Have you ever put the wrong fuel in your vehicle? A team from The National Museum of Computing (TNMOC) developed an app to tackle the issue and won Best in Show at the Young Rewired State Festival of Code.
For a week, eleven young coders developed four different apps for smartphones and tablets in the home of Colossus at The National Museum of Computing.
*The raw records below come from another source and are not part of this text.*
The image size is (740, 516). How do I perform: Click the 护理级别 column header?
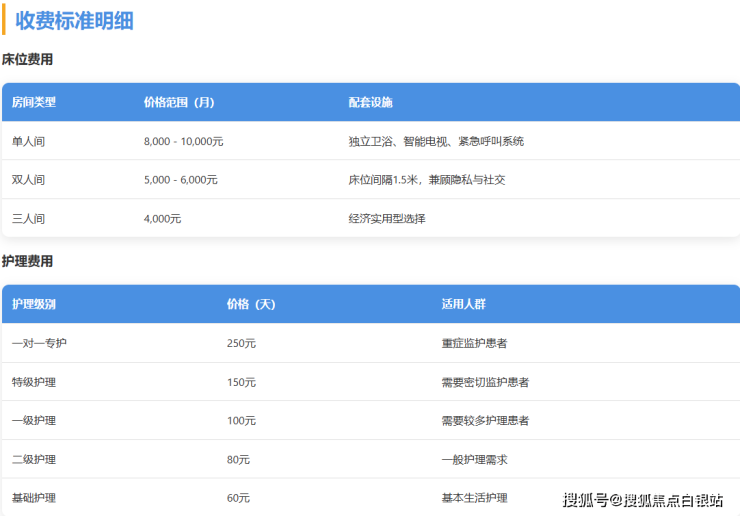(34, 304)
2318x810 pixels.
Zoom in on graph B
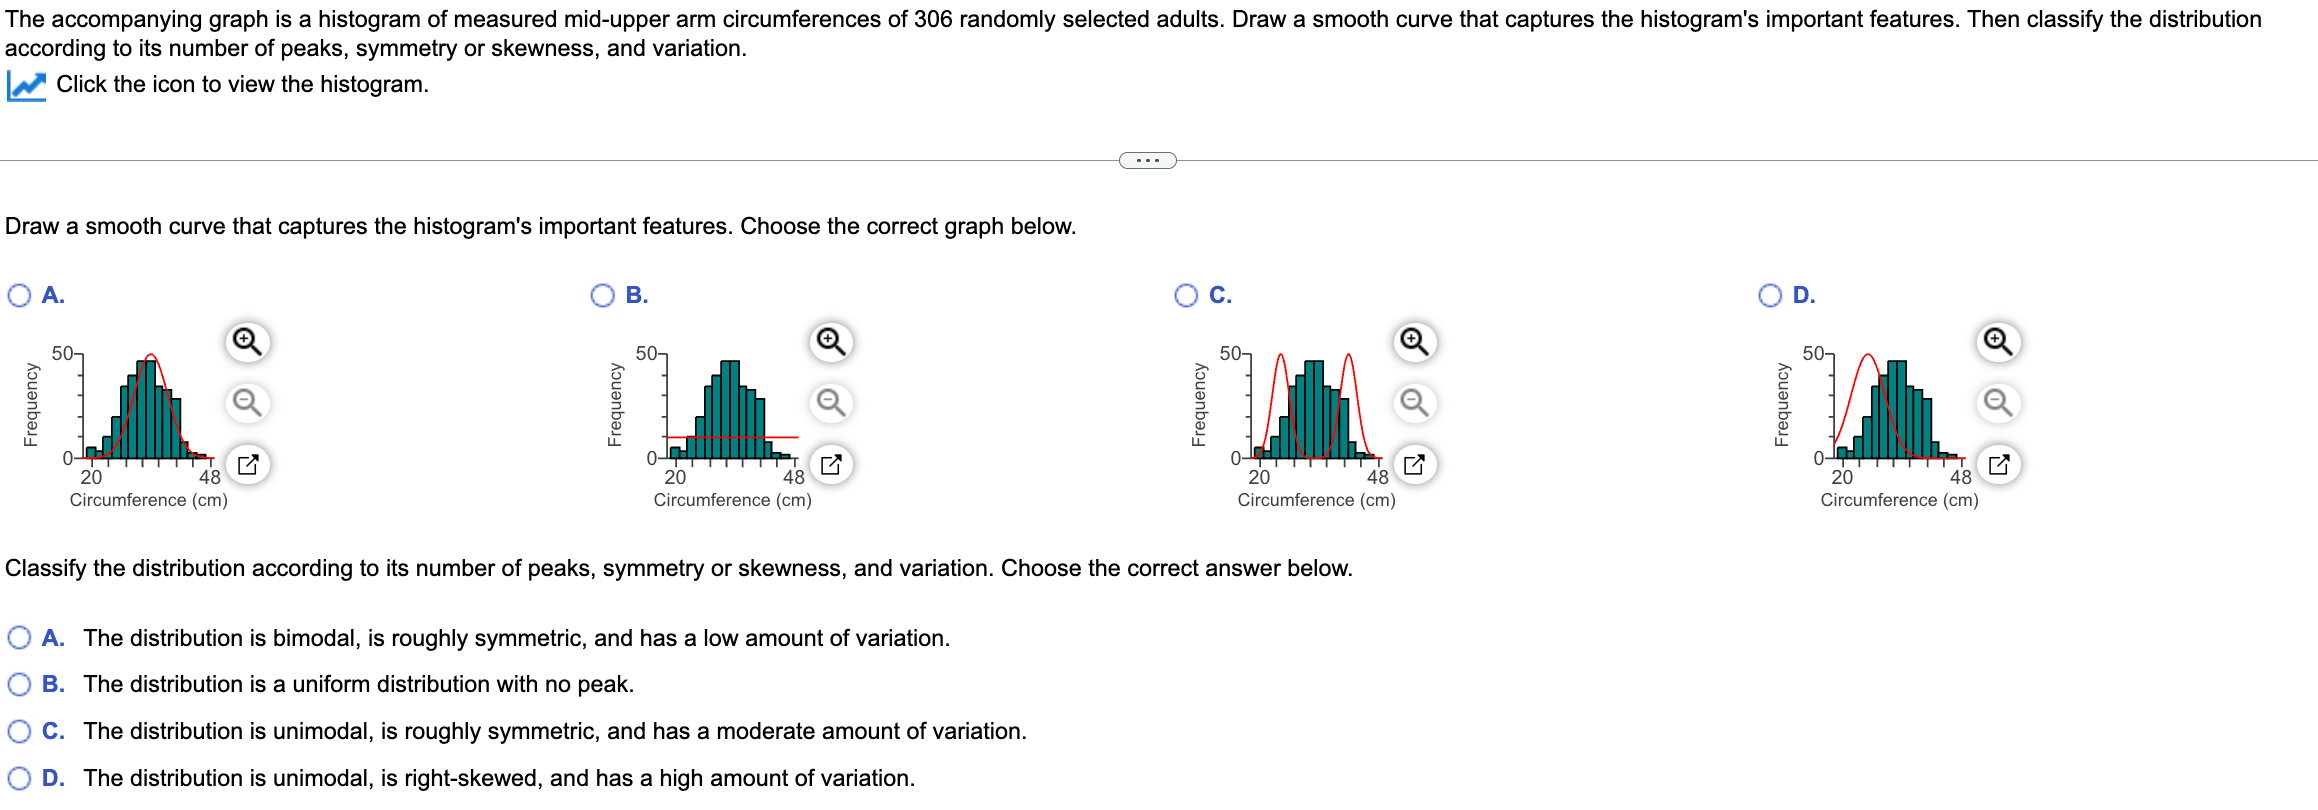pos(829,341)
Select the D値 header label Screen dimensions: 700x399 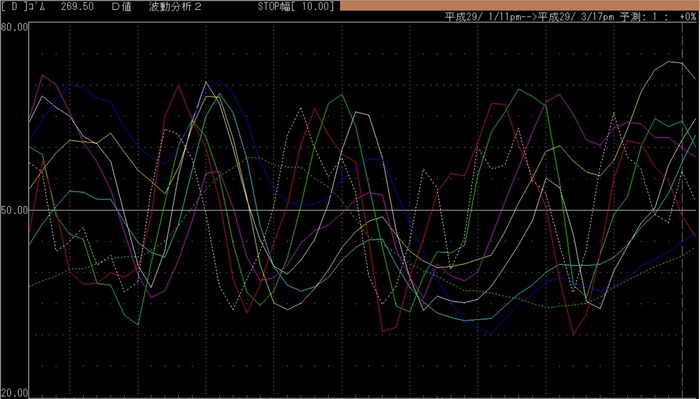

They were competing in the annual Young Rewired State Festival of Code, the world’s largest hackathon for young people.
At the end of the week, many of them went to the finals in Birmingham where one of the apps created at TNMOC by James Thatcher (aged 10), Raoul Vangerow (14) and Julien Vertz (17) won top prize amongst about 200 entries.
The team’s ingenious app called PUMPS was designed to ensure no-one puts the wrong fuel in their vehicle when filling up at a garage.
Using publicly available data, their app identifies a vehicle’s number plate when it pulls on to a filling station forecourt, links it with data held by the DVLA to find out the engine and model number, and communicates with the filling station to disable the fuel pumps that would deliver the wrong fuel to the vehicle.
The judges were very impressed by the research and coding that went into the project and by its highly desirable purpose.
Other inventive ideas created at TNMOC included two music player apps, one of which responded to what was onscreen to play music appropriate for the concentration required by the work being performed. Another which amused the judges measured distances in all sorts of crazy units, such as the number of chessboards between Milton Keynes and Bedford!
Dave Sussman, the TNMOC Volunteer who co-ordinated the event, was thrilled with the outcome: “The teams of competitors and mentors were fantastic. They worked incredibly well in teams, everyone contributing their own particular skills to create inspired apps. For one of the teams to win Best in Show was beyond our expectations and delighted everyone at TNMOC who took part. The future looks very bright for British industry!”
For those in dire need of the PUMPS app: unfortunately it is at a design stage and not (yet) publicly available for use!
Through Summer Bytes in Augusts and at weekends throughout the year, TNMOC offers free introductions to coding for youngsters.